Flyin’ Kings, banda de Alcanhões (concelho de Santarém), acaba de lançar o quarto e último EP de uma série iniciada em 2020, criada em torno dos quatro elementos da natureza. O novo trabalho marca a conclusão de uma trajetória sonora em que o grupo consolida uma sonoridade que mistura reggae, ska e rock.

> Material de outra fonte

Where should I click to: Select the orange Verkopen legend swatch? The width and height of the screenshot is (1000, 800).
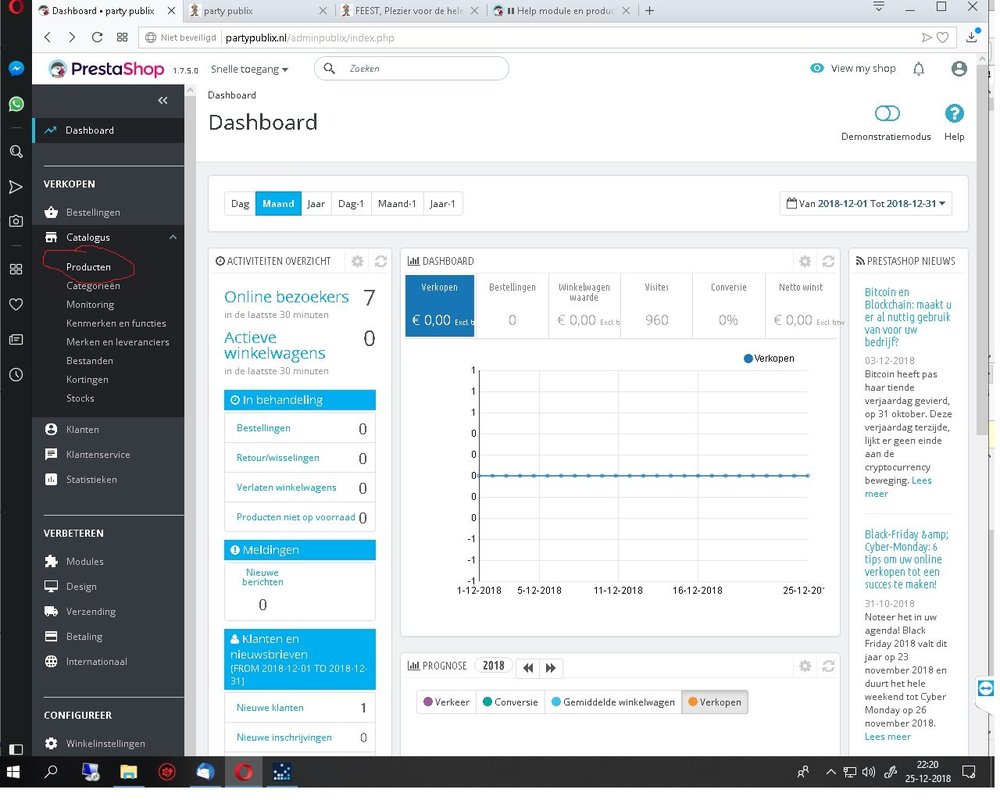[692, 702]
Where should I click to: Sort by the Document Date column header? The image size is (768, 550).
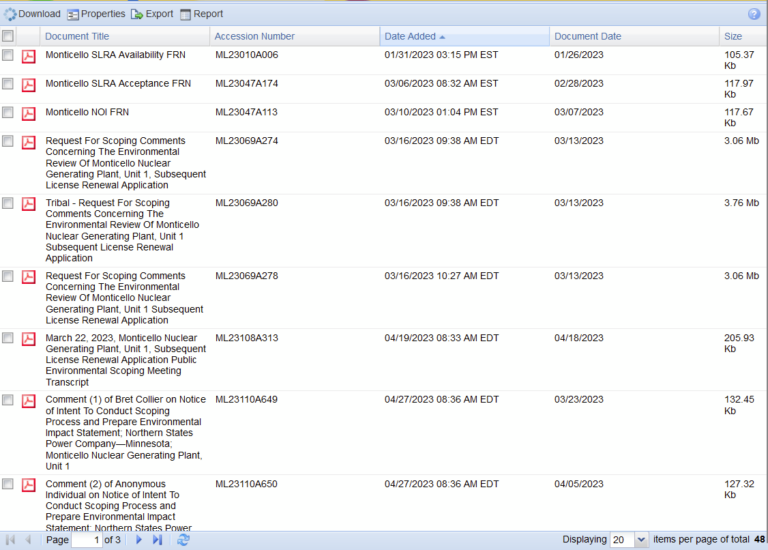[588, 36]
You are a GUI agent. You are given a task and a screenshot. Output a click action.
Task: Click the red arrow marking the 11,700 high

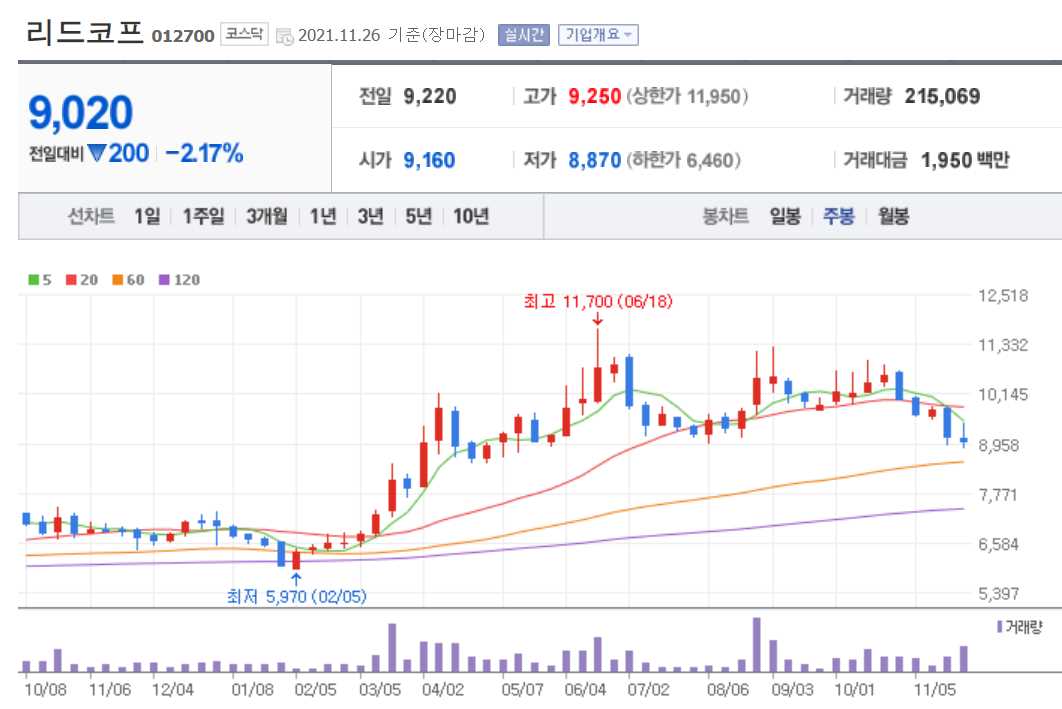[x=599, y=320]
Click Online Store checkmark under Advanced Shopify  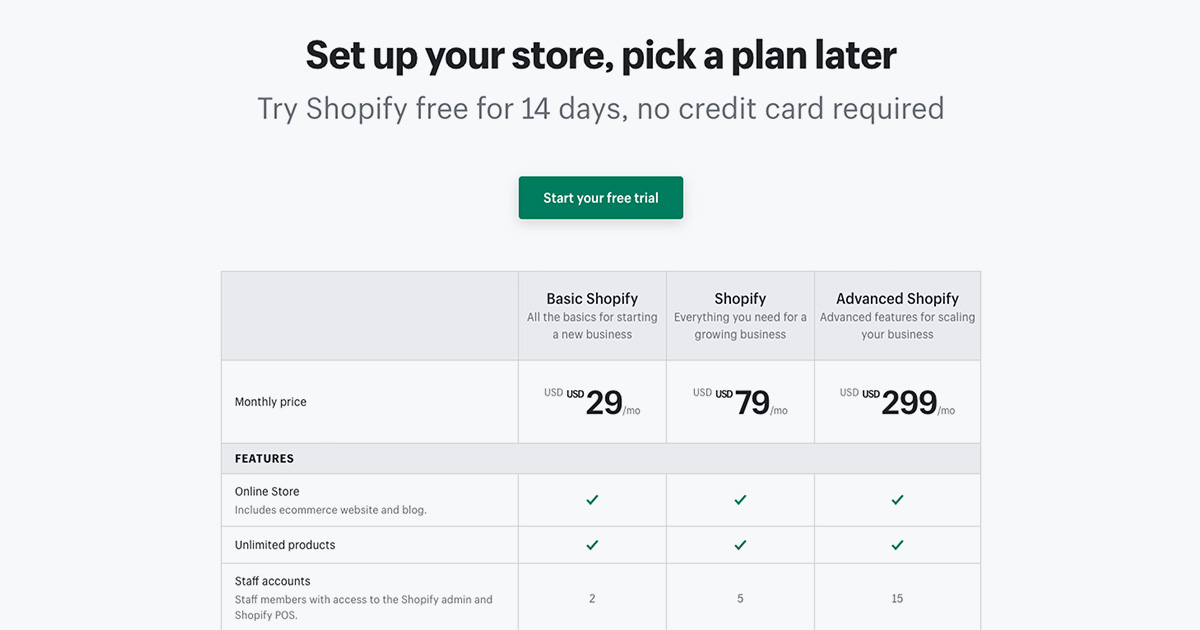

Com uma produção mais contida e coerente do que nos primeiros registos, o EP mantém a pulsação rítmica que sempre caracterizou a banda, ao mesmo tempo que mostra um claro processo de amadurecimento composicional. A mixagem e a masterização ficaram a cargo de Daniel Eira, que também assina vozes, guitarras, teclas e baixo no alinhamento.
O single que mais sobressai é “Let’s Hit The Road”, que recupera a colaboração com Mark Cain (Primitive Reason), consolidando uma parceria iniciada no tema “LIFE”, do primeiro EP Startin’ A Fire. Além dessa faixa, o novo registo inclui “Believin’”, “Runnin’” e “Chillin’ In The Backyard”.
- Formato: EP (quarto e último capítulo da colecção dos quatro elementos)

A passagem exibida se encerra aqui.